__Exercises to complete__
1/ Please copy the passage on slow healing from "Yeah, I am taking" up to and including "no quick fix.", swapping "meal charting" for "food journaling".
2/ In the passage on slow healing, what are the antibiotics meant to kill?

__Document passage__
+---+

If there is one thing I have learned over the last decade of listening closer to my body it is that nothing good for you ever comes about fast. There are no short cuts. No quick fixes. Healing and getting healthy are things that take time and in some cases hard work.
But slowly but surely, bit by bit I am getting healthier. This terrible bug is ever so slowly leaving my system. My morning cough is lightening up ever morning. The sinus pressure is virtually gone.
Yeah, I am taking all kinds of medicine to get there. Antibiotics to kill the sinus infection. Decongestant to fight the cough and runny nose. So I am a little dopey.
And my constant meal charting is helping my overall habits as well. The sickness prevented me from following my plan for getting into a better habit of daily exercise, but that’s okay. Because it is a slow grind, no quick fix.
The same thing applies to my mental health. That is a day to day thing. Requires constant vigilance and self-care. But I can feel that getting better too. I am learning to use what is available. And make better use of the resources that are out there.

+---+

__Stored items__

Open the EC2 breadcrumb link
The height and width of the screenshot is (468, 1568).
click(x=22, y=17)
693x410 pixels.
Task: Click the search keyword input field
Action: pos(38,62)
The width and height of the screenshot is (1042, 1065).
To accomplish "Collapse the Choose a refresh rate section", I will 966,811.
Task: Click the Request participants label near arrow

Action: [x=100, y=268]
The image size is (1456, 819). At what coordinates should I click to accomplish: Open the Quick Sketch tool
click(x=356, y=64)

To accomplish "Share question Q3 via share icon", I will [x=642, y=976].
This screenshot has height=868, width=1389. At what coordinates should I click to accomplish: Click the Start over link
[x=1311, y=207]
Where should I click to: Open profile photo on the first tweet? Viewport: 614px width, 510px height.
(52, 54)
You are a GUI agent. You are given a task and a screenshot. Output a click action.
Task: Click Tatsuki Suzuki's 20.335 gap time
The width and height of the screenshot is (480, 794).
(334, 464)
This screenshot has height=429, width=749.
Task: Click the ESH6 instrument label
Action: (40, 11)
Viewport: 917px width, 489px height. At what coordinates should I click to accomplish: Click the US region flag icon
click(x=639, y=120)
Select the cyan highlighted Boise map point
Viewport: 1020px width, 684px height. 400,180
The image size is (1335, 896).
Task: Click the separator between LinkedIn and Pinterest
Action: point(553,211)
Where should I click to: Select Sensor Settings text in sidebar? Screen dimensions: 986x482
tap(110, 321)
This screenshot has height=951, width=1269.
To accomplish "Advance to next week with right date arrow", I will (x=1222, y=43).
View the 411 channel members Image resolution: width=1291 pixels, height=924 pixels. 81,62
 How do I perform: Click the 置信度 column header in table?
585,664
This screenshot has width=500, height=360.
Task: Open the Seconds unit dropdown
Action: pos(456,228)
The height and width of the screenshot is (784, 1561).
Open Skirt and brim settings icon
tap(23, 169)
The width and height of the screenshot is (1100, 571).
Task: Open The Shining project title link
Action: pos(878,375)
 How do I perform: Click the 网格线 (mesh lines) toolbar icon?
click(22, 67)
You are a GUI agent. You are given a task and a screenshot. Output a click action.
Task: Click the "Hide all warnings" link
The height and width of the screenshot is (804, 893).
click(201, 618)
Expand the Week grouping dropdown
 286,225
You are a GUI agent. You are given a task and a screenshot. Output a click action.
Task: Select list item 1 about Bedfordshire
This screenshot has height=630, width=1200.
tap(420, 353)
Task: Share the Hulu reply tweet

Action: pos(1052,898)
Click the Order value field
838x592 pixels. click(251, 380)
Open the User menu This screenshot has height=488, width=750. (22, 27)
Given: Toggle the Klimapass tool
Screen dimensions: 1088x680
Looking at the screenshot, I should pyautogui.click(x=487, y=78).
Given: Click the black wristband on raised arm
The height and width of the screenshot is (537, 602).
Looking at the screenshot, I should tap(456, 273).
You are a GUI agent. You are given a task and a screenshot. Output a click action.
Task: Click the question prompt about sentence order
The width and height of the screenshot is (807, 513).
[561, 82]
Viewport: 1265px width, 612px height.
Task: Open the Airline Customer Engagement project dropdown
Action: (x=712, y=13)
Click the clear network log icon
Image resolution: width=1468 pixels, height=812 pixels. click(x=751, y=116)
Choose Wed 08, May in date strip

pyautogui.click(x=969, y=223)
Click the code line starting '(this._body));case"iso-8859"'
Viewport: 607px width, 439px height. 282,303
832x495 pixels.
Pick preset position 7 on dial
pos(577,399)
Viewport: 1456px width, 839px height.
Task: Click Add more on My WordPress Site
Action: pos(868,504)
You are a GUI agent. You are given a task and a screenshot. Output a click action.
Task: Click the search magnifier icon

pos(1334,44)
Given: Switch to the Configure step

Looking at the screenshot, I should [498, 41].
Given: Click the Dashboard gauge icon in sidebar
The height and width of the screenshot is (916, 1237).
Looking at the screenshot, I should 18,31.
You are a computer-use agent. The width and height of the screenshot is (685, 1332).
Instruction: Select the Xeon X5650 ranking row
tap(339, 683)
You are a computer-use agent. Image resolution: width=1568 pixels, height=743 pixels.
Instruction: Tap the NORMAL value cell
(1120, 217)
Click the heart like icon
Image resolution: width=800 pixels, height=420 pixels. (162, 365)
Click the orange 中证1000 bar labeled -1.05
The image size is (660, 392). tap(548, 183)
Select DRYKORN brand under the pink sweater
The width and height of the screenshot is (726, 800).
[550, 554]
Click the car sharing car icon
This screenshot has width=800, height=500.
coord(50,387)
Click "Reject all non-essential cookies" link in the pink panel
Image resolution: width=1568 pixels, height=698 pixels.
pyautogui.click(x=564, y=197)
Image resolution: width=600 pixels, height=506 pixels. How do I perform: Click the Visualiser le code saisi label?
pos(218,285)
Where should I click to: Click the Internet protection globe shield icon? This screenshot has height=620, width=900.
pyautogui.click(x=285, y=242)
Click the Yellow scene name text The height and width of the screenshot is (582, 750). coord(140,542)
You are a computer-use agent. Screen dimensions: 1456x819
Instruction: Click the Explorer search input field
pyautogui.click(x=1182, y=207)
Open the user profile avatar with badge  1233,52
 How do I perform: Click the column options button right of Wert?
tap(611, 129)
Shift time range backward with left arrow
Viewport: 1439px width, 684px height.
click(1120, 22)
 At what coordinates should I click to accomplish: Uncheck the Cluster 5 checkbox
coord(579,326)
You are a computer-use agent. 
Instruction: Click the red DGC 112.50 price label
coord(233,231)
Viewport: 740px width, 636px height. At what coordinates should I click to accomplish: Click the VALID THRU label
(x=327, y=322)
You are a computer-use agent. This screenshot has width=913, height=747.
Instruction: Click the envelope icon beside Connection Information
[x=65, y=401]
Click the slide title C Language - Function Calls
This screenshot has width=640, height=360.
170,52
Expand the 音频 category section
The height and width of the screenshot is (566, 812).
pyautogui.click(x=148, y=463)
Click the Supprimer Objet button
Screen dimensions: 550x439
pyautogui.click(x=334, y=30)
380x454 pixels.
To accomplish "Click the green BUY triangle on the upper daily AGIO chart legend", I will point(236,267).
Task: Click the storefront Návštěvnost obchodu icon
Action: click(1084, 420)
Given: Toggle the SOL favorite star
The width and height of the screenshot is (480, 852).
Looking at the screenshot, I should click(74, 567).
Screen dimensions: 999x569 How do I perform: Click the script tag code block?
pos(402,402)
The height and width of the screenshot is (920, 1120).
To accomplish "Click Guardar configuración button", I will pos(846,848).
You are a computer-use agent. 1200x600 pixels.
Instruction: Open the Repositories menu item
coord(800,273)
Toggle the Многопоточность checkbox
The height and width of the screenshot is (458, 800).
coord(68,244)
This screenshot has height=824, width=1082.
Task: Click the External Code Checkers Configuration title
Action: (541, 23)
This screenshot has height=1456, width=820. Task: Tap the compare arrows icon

+---+

__Your written answers__
1/
Yeah, I am taking all kinds of medicine to get there. Antibiotics to kill the sinus infection. Decongestant to fight the cough and runny nose. So I am a little dopey.
And my constant food journaling is helping my overall habits as well. The sickness prevented me from following my plan for getting into a better habit of daily exercise, but that’s okay. Because it is a slow grind, no quick fix.

2/ The sinus infection.